Sono materie che vengono insegnate nelle scuole di ogni ordine e grado in linea a quanto segnato da Pietro Verri, il generale dei Carabinieri che dall’immediato Dopoguerra ha speso ogni giorno della sua vita affinché queste discipline divenissero familiari per tutti gli studenti militari. Materie che trattano valori già presumibilmente posseduti da chi sceglie di entrare a far parte di un mondo la cui ricchezza è conferita proprio da taluni ideali. Riscontrato nella quotidianità che per la quasi totalità dei Carabinieri resta l’orgoglio dell’appartenenza ad un mondo esclusivo in cui viene messo in conto anche il supremo sacrificio ci si chiede perché possano accadere episodi come quello di Piacenza senza che nessuno se ne accorga. Probabilmente è venuta meno la rigorosa disciplina che da sempre ha caratterizzato l’Arma non per colpe di quest’ultima ma del contesto attualizzato. Un tempo un capitano comandante di compagnia aveva strumenti insindacabili per correggere comportamenti non in linea all’etica e alle tradizioni dell’Arma. Se un dipendente conduceva vita di tenore superiore a quella consentita dal pur dignitoso stipendio che percepiva doveva fornire spiegazioni. Ora se lo stesso comandante entrasse nel merito della vita privata di un carabiniere che, al pari di quelli arrestati a Piacenza, gira con auto di lusso e spende più del dovuto, rischia la denuncia.

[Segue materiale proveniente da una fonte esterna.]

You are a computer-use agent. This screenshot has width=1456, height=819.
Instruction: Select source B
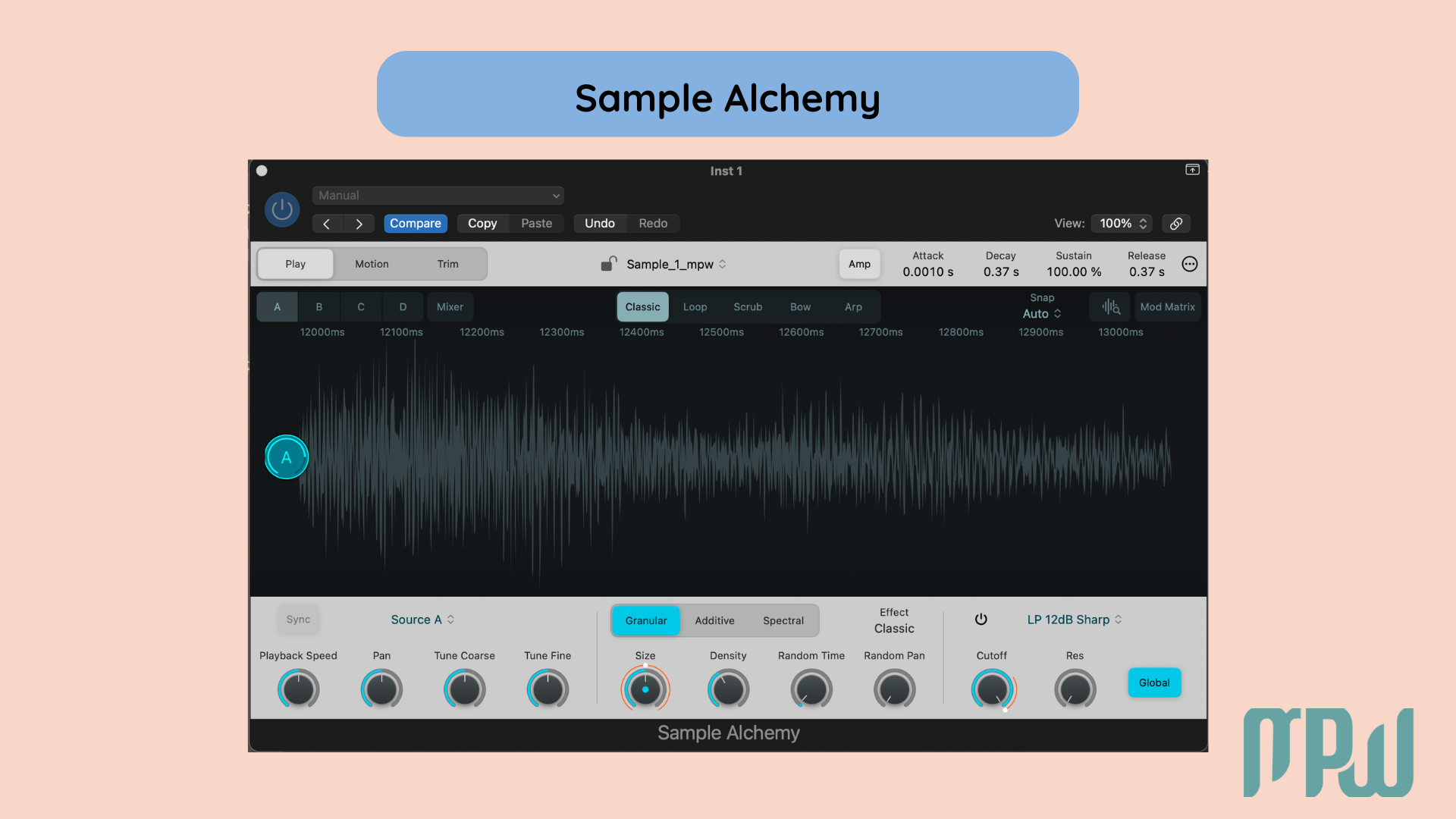pos(318,306)
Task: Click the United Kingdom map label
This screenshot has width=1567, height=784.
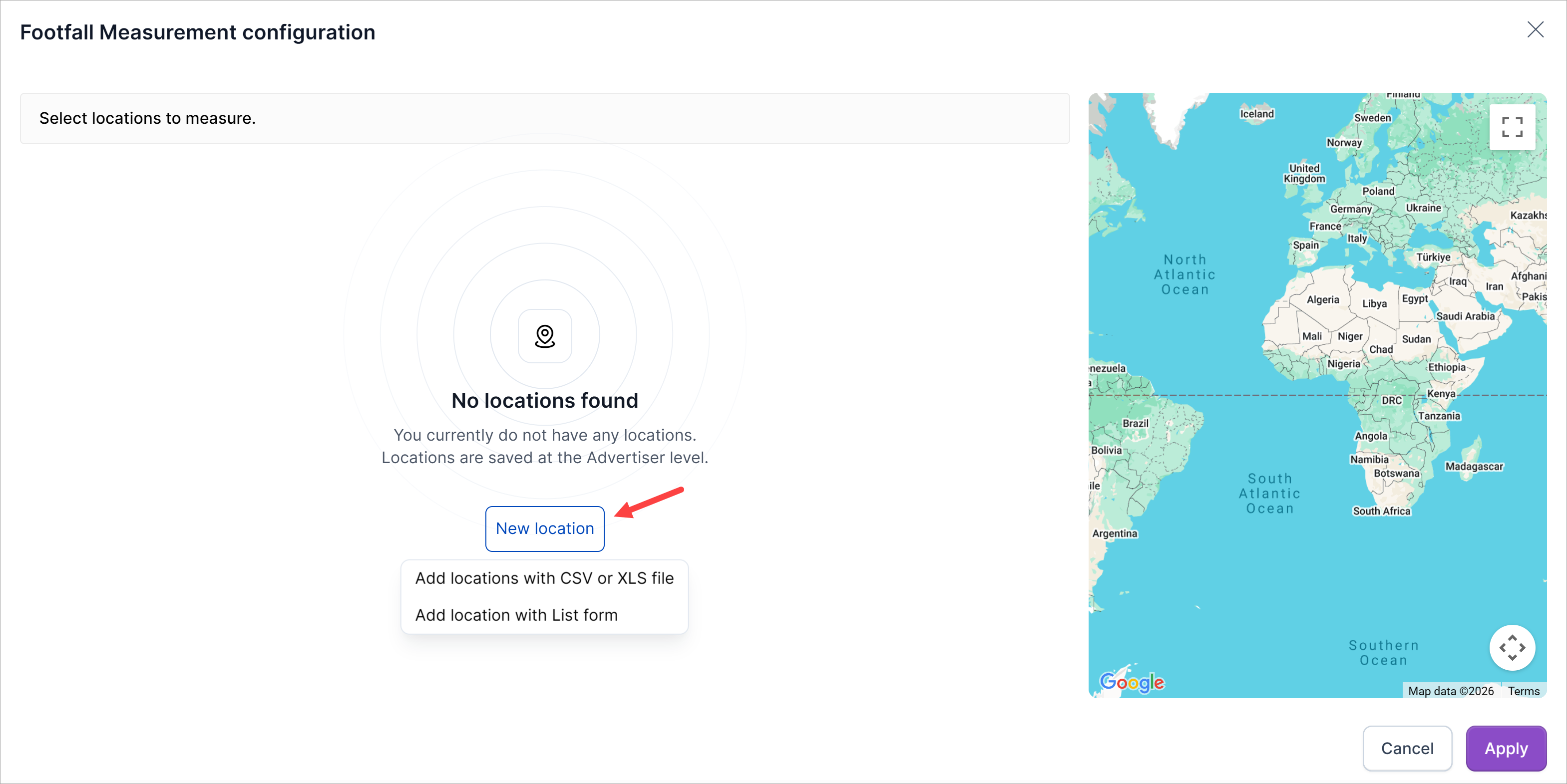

Un tempo il carabiniere autore di gravi mancanze disciplinari poteva essere trasferito in altra sede senza appello ora per ogni provvedimento, pur minore, si ricorre al Tar. Bisogna giungere alla evidenza di fatti gravi quali quello di Piacenza per accorgersi che qualcosa non ha funzionato. Il comandante deve essere uno e se conferitagli l’autorità non può esercitare la sua azione senza interferenze collaterali i risultati saranno deboli se non nulli. Napoleone soleva dire: “Meglio un cattivo comandante che due bravi comandanti”. Non è facile gestire una comunità di 110mila persone se il comandante ad ogni livello non riacquisisce piena autorità. Si è ancora in tempo, ma se non si ritorna ad un modello organizzativo basato sulla piena fiducia gerarchica l’Arma dei Carabinieri sarà costretta a piangere altri episodi di grande imbarazzo. Per il momento continuiamo a identificare l’Arma con quelle migliaia di stazioni i cui comandanti costituiscono il punto di riferimento delle comunità in cui operano e i cui risultati quotidiani non fanno notizia alcuna.